In a press release, professional StarCraft II player Diego “Kelazhur” Schwimer called the AI agent an “intriguing and unorthodox player—one with the reflexes and speed of the best pros but strategies and a style that are entirely its own.” Team Liquid’s Grzegorz “MaNa” Komincz, another professional player, said it was “exciting to see the agent develop its own strategies differently from the human players.

Yet despite AlphaStar’s impressive performance, Sandholm believes there’s still room for improvement. And indeed, comments made by StarCraft II professionals hinted at possible weaknesses in the system.

“I’ve found AlphaStar’s gameplay incredibly impressive—the system is very skilled at assessing its strategic position, and knows exactly when to engage or disengage with its opponent,” Wünsch, professional StarCraft II player for Team Liquid, said. “And while AlphaStar has excellent and precise control, it doesn’t feel superhuman—certainly not on a level that a human couldn’t theoretically achieve. Overall, it feels very fair—like it is playing a ‘real’ game of StarCraft.”
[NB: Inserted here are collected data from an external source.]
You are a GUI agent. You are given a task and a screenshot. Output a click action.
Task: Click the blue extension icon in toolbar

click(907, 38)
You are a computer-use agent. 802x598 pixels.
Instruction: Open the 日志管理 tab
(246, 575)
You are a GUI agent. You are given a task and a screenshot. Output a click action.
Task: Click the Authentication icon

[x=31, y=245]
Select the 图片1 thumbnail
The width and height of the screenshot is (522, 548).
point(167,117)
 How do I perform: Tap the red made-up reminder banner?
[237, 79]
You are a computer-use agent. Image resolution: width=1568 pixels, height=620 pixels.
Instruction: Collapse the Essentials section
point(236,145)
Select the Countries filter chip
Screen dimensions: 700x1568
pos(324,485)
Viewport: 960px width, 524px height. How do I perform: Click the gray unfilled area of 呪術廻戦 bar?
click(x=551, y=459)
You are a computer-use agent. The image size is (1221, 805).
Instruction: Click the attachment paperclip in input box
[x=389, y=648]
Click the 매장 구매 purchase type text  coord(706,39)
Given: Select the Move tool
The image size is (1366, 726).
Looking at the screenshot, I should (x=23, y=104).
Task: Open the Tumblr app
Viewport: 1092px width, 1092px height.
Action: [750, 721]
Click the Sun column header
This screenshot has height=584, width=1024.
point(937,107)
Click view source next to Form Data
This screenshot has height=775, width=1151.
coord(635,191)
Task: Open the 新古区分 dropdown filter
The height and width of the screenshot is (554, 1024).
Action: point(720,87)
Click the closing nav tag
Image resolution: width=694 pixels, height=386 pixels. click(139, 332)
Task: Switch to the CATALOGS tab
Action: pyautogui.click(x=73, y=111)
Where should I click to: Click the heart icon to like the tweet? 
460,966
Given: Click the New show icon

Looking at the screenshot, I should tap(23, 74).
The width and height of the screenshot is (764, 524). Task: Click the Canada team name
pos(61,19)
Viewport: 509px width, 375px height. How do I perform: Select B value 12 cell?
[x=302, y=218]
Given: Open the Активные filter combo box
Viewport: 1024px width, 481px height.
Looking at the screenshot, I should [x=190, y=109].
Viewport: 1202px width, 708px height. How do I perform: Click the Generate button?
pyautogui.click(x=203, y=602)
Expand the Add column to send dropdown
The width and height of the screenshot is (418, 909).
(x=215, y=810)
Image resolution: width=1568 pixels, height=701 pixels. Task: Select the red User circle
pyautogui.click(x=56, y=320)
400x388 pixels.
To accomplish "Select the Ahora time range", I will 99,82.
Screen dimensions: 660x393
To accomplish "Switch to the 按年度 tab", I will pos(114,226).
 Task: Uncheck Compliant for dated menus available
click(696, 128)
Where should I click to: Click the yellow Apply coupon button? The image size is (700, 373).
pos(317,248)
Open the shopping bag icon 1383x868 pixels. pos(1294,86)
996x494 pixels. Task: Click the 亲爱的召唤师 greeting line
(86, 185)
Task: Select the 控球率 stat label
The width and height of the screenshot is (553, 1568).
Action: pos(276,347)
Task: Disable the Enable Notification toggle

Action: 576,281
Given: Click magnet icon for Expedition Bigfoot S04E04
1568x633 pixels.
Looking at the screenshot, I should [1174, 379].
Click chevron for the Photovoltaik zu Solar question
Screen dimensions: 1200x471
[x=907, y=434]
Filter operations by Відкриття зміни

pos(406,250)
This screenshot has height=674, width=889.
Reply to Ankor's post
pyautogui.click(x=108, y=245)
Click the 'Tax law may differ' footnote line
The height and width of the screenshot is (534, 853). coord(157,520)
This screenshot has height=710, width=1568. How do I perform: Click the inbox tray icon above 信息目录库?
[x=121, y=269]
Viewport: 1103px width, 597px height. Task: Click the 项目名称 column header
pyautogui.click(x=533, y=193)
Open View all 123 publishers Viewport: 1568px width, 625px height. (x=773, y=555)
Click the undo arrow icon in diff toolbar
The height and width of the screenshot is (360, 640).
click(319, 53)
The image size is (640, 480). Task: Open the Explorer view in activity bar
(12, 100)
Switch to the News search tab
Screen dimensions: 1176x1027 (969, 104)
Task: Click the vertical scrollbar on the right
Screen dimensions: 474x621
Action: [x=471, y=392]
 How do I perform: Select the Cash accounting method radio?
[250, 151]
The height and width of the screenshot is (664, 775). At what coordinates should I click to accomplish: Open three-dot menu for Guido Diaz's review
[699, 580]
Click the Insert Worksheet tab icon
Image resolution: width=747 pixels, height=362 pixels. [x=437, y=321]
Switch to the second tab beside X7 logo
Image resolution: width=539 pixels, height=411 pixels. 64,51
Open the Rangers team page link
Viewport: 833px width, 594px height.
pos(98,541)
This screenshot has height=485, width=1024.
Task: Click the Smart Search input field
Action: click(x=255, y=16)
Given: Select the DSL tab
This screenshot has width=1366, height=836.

Sandholm’s team is also responsible for developing Pluribus—an AI capable of defeating poker pros at six-player Texas Hold’em. These researchers put Pluribus’ predecessor, the two-player Libratus AI, through this kind of test, but after this intense testing, “even the top professionals were not able to beat… Libratus, although they had 120,000 game repetitions to try to do so,” explained Sandholm. Afterwards, “Libratus beat a team of strong professionals in a match in China despite them having scraped all those prior matches from the video stream and having analysed them computationally,” said Sandholm, to which he added: “In two-player zero-sum games, game-theoretic strategies are unbeatable even if the opponent knows your strategy.”

“The approach is not as sophisticated on the strategic, game-theoretic aspects as recent AI milestones in poker, so the AI is likely exploitable,” he said. “It would be interesting to see an evaluation where humans can knowingly practice against the AI as a group for tens of thousands of games to try to find weaknesses in the AI.”

For the DeepMind team to progress even further, Sandholm recommended they study real-time games involving more than two players, similar to what his team achieved with Pluribus and the game of six-player Texas Hold’em poker.

These new insights into AI could be applied elsewhere to help systems solve complex, real-world problems, and to improve the generalisations of machine intelligence. With each passing breakthrough, however, there can only be fewer domains in which humans remain superior to AI.